Exporting Report Data
Saving a query allows you to click on “Reporting” to export data
This will bring up a menu that allows you to generate a CSV file with the matching records.
Accessing Saved Queries
To access a saved query, select “Open”
On the new menu, select the saved query you wish to view
Creating Visualizations
General
To create a new visualization, use the hamburger button to expand the left-hand navigation menu and click “Visualize”. You will be able to view any existing visualizations.
Click “Create visualization” to create a new visualization.
You’ll need to select the type of visualization you wish to create.
TSVB (Time Series Visualization Builder)
The Time Series Visualization Pipeline is a GUI visualization builder to create graphs from time series data. This means the x-axis will be datetime values and the y-axis will the data you want to visualize over the time period. To create a new visualization of this type, select “TSVB” on the “New Visualization” menu.
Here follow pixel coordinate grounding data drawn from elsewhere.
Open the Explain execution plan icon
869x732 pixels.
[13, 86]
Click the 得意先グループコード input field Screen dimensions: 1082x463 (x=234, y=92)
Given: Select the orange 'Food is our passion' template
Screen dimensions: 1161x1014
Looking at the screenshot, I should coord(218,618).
Scroll down and select “Panel options” – here you specify the index you want to visualize. Select the field that will be used as the time for each document (e.g. if your document has a special field like eventOccuredAt, you’d select that here). I generally leave the time interval at ‘auto’ – although you might specifically want to present a daily or hourly report.
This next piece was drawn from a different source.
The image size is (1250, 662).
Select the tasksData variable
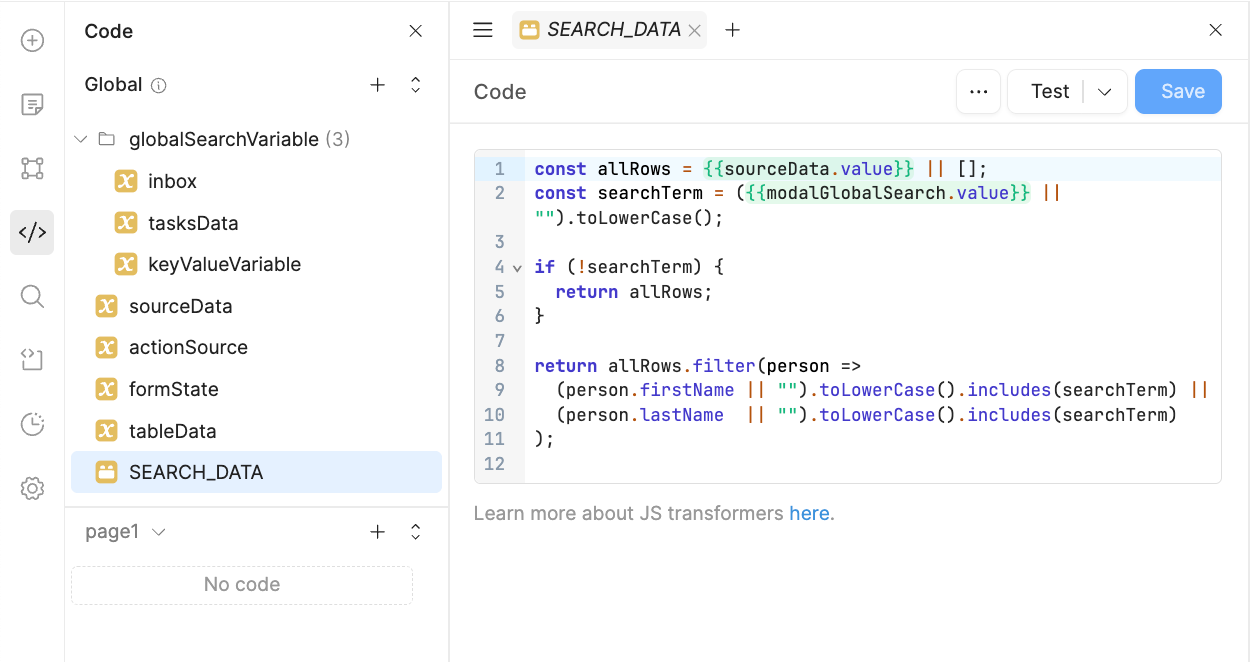pos(193,223)
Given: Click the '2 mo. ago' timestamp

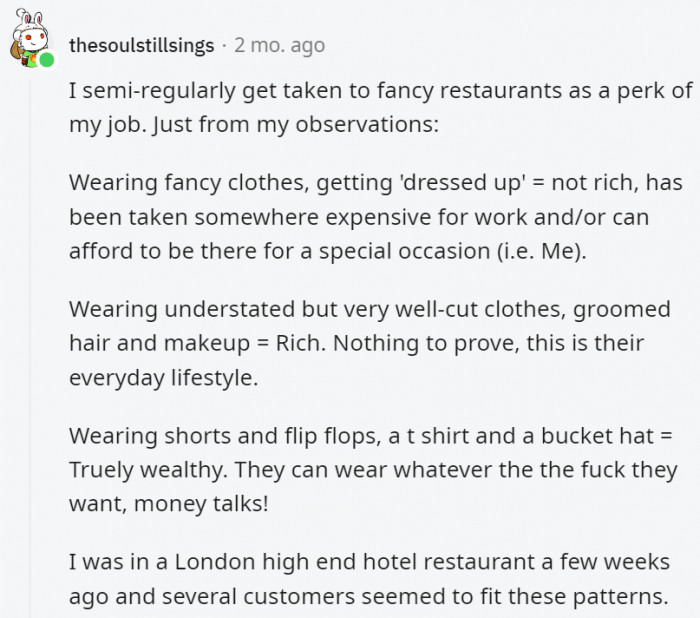Looking at the screenshot, I should point(279,45).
Once you have selected the index, return to the “Data” tab. First, select the type of aggregation you want to use. In this example, we are showing the number of documents for a variety of policies.
The “Group by” dropdown allows you to have chart lines for different categories (instead of just having the count of documents over the time series, which is what “Everything” produces) – to use document data to create the groupings, select “Terms”.
Select the field you want to group on – in this case, I want the count for each unique “policyname” value, so I selected “policyname.keyword” as the grouping term.
Voila – a time series chart showing how many documents are found for each policy name. Click “Save” at the top left of the chart to save the visualization.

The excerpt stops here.